The Australian research claims a 20-cent increase in the retail price for a T-shirt made in India would increase wages of textile workers by up to 225 per cent in India, closing the living wage gap for the most vulnerable workers in the supply chain, such as cotton farmers.

The research calculated living wage gaps in India, broken down by region, gender, skill and type of employment. For instance, it calculated that female workers on cotton farms in Gujarat earn 207 per cent below the living wage, while casual female workers in Haryana have a living wage gap of about 34 percent.

Says the research: “It would take on average a 15-cent price increase on T-shirts to close the living wage gap for cotton workers in India. Adding another five cents would close the living wage gap for Indian textile workers, and also account for the increase in agent fees, which are a percentage of the production costs.

“The living wage gap may be larger or smaller on particular farms or factories, but a 20-cent increase on average would be sufficient to lift all Indian workers in the garment supply chain out of poverty.

“The cost to close the living wage gap in developing countries is small because wages for workers in these countries make up only a fraction of the retail price charged in countries like Australia. Our work shows it costs about US$5.30 to produce a T-shirt in a country like India and ship it to Australia. The remaining costs embedded in a US$25 T-shirt come from warehousing, distribution and retail costs within Australia itself.”

▶ **SUPPLIED DATA**:
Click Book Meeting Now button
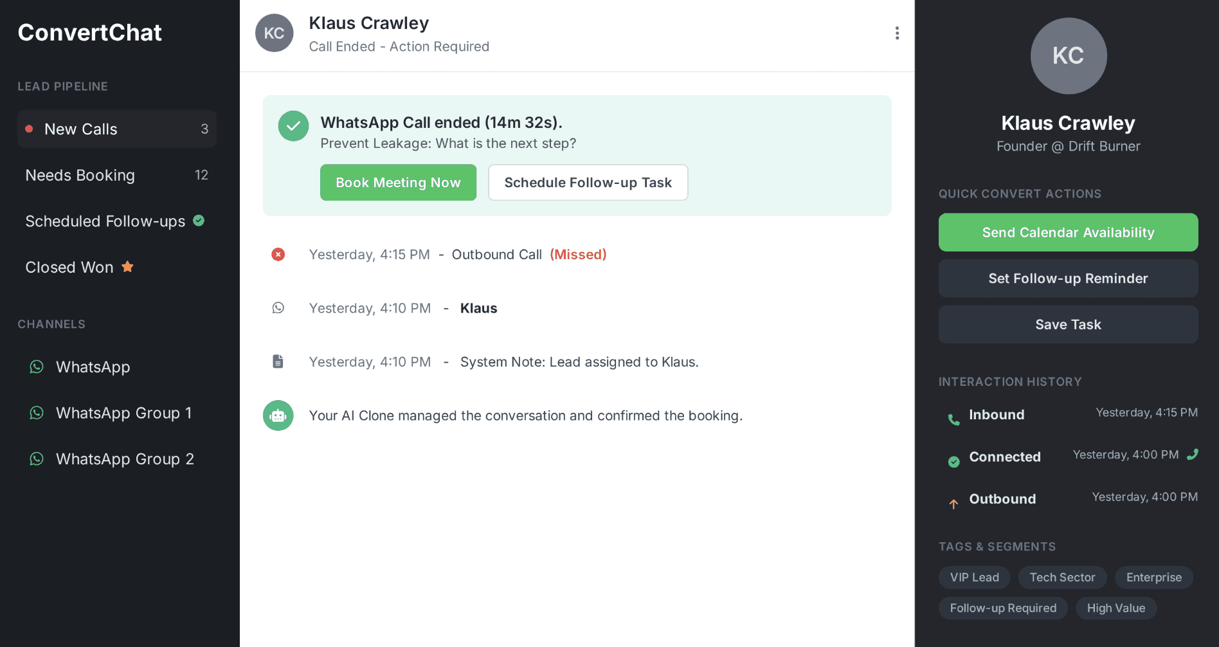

▶ **PROBLEM SET**:
1. In the excerpt on T-shirt prices, about how much does it cost to produce a T-shirt in India and ship it to Australia?
2. Please write out the passage from the excerpt on T-shirt prices starting at "The Australian research" and ending at "about 34 percent.", swapping "India" for "Bangladesh".

▶ **RESPONSES TO THE EXERCISE**:
1. About US$5.30.

2.
The Australian research claims a 20-cent increase in the retail price for a T-shirt made in Bangladesh would increase wages of textile workers by up to 225 per cent in Bangladesh, closing the living wage gap for the most vulnerable workers in the supply chain, such as cotton farmers.

The research calculated living wage gaps in Bangladesh, broken down by region, gender, skill and type of employment. For instance, it calculated that female workers on cotton farms in Gujarat earn 207 per cent below the living wage, while casual female workers in Haryana have a living wage gap of about 34 percent.